General
- Category: Silicate mineral, nesosilicate
- Formula: KCa_{12}(SiO_{4})_{4}(SO_{4})_{2}O_{2}F
- IMA symbol: Nbm
- Crystal system: Trigonal
- Crystal class: Hexagonal scalenohedral (3m) H-M symbol: (3 2m)
- Space group: R3m
- Unit cell: a = 7.19, b = 7.19 c = 41.25 [Å] (approximated); Z = 3

Identification
- Color: Colorless
- Cleavage: (001), imperfect
- Tenacity: Brittle
- Mohs scale hardness: 5
- Luster: Vitreous
- Streak: White
- Density: 3.12 (calculated) (approximated)
- Optical properties: Uniaxial (-)
- Refractive index: nω=1.64, nε=1.64 (approximated)

= Nabimusaite =

Nesosilicate sulfate mineral

Nabimusaite is a very rare mineral with formula KCa_{12}(SiO_{4})_{4}(SO_{4})_{2}O_{2}F. Its structure, as in case of similar aradite and zadovite, is a derivative of the one of hatrurite.

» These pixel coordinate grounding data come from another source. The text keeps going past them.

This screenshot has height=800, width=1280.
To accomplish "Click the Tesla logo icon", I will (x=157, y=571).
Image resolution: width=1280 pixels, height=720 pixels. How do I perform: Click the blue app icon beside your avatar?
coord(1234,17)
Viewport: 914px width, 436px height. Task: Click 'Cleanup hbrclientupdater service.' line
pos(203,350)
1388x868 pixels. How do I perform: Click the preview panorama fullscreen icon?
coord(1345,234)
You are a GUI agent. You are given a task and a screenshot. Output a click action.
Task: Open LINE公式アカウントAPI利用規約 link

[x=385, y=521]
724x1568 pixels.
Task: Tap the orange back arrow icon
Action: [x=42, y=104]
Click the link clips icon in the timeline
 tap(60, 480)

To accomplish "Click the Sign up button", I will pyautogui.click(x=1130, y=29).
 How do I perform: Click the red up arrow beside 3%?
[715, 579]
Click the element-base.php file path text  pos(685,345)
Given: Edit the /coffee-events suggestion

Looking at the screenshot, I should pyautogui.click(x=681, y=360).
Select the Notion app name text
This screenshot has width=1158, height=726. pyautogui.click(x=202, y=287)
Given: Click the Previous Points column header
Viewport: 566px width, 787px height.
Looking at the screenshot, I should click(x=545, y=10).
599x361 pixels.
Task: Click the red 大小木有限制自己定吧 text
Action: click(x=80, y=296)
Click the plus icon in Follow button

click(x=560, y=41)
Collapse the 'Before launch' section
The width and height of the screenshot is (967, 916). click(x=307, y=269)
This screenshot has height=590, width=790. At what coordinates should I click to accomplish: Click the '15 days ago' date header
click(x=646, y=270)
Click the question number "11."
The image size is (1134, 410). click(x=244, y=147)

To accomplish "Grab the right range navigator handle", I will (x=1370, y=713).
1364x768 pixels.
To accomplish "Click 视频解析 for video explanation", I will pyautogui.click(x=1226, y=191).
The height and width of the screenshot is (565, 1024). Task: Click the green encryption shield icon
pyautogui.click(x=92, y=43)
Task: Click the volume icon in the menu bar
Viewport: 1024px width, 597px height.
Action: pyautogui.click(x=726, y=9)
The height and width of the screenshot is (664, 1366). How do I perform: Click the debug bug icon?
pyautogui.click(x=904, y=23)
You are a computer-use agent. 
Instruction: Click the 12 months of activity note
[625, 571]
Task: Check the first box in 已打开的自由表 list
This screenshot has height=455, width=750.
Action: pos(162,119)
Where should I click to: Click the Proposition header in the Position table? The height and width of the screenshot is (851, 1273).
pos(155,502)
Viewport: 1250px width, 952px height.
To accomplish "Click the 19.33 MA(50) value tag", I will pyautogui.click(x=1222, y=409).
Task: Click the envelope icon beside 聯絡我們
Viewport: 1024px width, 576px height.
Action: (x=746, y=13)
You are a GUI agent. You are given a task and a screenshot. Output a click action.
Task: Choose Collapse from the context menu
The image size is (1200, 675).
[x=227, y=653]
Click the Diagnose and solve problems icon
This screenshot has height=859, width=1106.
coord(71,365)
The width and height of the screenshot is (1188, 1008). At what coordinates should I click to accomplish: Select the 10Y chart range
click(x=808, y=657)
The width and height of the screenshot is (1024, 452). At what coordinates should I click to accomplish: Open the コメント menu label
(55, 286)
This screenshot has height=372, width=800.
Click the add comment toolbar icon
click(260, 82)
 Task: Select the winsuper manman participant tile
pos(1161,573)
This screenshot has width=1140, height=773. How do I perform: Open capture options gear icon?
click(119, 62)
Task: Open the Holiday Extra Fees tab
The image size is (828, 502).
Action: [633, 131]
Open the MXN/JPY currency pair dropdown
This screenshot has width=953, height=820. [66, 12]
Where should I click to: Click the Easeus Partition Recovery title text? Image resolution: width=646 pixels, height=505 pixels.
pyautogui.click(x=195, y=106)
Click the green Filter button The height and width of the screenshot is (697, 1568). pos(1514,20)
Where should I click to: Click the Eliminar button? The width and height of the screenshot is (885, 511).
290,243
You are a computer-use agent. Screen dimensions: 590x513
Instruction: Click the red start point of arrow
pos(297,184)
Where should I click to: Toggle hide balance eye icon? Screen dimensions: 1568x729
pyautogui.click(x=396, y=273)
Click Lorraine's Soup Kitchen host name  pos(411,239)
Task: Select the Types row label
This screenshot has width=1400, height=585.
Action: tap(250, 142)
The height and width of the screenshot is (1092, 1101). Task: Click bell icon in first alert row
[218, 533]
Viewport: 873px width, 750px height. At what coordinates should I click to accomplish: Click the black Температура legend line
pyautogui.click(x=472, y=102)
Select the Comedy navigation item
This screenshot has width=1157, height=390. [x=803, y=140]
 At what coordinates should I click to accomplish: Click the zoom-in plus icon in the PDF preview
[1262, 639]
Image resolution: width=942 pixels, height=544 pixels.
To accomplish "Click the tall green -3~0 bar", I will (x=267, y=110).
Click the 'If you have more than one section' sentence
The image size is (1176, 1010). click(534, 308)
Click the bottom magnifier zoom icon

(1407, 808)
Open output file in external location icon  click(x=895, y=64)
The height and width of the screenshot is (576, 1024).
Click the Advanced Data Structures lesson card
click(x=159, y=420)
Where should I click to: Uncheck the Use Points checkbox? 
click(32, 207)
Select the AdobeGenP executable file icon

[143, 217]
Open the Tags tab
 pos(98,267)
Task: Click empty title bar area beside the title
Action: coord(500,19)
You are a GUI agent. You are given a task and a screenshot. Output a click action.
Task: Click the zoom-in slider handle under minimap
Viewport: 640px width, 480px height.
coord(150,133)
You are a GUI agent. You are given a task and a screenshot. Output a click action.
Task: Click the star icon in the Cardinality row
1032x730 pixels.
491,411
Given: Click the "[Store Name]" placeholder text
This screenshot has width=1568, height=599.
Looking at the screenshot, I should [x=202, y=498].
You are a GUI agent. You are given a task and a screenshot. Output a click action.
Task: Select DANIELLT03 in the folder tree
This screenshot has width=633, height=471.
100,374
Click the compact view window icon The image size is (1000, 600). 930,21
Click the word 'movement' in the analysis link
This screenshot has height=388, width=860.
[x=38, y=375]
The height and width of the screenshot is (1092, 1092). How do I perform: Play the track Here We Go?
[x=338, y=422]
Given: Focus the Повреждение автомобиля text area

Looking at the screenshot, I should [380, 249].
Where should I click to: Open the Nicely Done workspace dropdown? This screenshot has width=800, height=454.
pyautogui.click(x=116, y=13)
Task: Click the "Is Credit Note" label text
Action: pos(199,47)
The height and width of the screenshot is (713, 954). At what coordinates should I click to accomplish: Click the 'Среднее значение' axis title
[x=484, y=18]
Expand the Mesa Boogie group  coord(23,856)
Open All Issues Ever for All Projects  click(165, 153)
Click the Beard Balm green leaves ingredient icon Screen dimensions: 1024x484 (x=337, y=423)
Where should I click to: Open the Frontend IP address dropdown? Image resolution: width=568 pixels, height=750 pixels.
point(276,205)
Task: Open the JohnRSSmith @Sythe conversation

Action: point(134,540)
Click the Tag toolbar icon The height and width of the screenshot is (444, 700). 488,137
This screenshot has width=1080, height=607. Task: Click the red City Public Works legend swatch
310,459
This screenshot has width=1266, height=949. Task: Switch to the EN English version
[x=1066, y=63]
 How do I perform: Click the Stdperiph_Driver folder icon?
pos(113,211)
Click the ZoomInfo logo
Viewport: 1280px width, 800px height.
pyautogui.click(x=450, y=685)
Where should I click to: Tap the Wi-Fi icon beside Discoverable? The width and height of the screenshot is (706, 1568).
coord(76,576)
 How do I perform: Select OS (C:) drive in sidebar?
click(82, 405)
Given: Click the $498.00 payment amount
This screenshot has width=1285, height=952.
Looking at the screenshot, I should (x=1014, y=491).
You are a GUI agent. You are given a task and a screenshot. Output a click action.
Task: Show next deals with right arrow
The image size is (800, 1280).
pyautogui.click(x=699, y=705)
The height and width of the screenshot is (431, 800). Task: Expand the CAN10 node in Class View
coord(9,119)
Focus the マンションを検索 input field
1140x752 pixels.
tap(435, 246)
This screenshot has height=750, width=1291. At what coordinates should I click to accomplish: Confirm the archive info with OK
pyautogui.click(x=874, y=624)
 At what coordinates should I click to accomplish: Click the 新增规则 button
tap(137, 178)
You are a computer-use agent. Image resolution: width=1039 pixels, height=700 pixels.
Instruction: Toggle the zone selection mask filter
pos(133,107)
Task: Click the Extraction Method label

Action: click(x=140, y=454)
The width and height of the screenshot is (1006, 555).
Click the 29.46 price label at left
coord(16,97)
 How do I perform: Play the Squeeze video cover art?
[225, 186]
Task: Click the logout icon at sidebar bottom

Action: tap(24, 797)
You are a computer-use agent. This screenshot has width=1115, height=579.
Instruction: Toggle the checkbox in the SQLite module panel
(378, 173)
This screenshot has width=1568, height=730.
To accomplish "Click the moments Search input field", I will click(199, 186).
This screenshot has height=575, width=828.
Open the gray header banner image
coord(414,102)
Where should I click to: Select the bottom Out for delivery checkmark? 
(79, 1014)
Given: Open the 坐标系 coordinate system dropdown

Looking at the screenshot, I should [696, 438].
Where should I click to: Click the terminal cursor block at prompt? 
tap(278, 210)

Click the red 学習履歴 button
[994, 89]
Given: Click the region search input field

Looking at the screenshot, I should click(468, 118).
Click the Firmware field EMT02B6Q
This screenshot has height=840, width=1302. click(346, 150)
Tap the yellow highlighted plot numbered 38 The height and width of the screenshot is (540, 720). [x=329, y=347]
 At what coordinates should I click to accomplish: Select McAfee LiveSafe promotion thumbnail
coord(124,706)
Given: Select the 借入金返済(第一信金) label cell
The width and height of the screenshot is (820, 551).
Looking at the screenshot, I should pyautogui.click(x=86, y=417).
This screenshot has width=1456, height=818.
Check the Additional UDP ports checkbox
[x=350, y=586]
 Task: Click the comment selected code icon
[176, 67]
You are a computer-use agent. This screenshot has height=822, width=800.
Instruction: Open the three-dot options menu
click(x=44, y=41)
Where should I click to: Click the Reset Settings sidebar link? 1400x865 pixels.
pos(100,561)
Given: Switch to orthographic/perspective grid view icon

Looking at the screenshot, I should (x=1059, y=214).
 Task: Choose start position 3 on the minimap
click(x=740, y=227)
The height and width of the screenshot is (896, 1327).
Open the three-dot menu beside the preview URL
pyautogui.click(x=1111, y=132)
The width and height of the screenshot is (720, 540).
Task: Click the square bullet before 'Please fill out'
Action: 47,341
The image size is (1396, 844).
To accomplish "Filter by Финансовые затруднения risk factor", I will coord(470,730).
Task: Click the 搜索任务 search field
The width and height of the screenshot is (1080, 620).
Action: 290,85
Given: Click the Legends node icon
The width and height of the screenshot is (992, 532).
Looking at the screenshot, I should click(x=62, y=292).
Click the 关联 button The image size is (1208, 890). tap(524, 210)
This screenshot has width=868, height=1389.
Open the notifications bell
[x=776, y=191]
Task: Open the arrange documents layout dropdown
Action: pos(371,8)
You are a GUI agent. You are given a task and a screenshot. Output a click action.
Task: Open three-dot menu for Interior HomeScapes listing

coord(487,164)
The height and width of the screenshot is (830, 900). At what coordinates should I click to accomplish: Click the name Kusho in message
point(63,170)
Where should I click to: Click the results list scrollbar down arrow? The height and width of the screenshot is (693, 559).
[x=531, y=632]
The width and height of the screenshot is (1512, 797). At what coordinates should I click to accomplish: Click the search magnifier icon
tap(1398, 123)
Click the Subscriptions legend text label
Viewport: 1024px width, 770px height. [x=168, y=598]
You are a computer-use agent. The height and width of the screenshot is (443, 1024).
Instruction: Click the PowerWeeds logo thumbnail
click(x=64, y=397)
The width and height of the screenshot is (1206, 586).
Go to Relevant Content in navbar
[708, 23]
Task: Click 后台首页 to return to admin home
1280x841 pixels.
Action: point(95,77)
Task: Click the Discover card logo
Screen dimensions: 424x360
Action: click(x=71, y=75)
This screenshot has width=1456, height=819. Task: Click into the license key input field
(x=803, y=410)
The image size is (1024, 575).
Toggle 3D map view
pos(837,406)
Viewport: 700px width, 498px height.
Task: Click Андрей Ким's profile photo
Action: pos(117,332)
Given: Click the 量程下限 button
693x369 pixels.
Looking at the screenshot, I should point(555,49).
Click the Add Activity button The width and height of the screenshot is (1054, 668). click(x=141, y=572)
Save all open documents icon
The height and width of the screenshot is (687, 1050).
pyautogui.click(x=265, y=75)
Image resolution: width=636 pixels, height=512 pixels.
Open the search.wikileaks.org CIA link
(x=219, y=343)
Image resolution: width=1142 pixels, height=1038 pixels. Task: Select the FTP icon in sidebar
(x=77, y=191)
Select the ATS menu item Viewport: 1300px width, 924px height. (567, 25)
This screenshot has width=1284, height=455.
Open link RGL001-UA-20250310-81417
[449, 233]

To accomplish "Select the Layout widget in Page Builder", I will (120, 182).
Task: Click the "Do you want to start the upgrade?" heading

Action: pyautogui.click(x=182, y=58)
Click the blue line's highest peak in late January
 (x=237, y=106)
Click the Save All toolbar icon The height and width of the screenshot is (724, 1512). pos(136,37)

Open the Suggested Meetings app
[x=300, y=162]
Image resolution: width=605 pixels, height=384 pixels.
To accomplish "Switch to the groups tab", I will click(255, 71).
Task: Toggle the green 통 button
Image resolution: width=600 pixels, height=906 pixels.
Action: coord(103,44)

Nabimusaite gives its name to the nabimusaite group. The mineral was found in a pyrometamorphic rock of the Hatrurim Formation, a site known for the natural pyrometamorphism. It is interpreted to have formed due to interaction of a precursor assemblage with sulfate-rich melt. Nabimusaite is potassium- and fluorine-analogue of dargaite.

==Associations==
Nabimusaite was discovered in nodules composed of larnite and ye'elimite, in a rock formed due to pyrometamorphism.

==Notes on chemistry==
Nabimusaite is impure as it has a phosphorus admixture.

==Crystal structure==
Crystal structure of nabimusaite is modular. It is of antiperovskite type. It is composed of hatrurite-like modules [Ca_{12}(SiO_{4})_{4}O_{2}F]^{3+} anions in octahedral and cations in tetrahedral coordination with [K(SO_{4})_{2}]_{3} modules. The two modules are mutually intercalated.

==Origin==
Nabimusaite is suggested to result from interaction of a melt, rich in potassium and sulfate, with earlier minerals (ellestadite and larnite).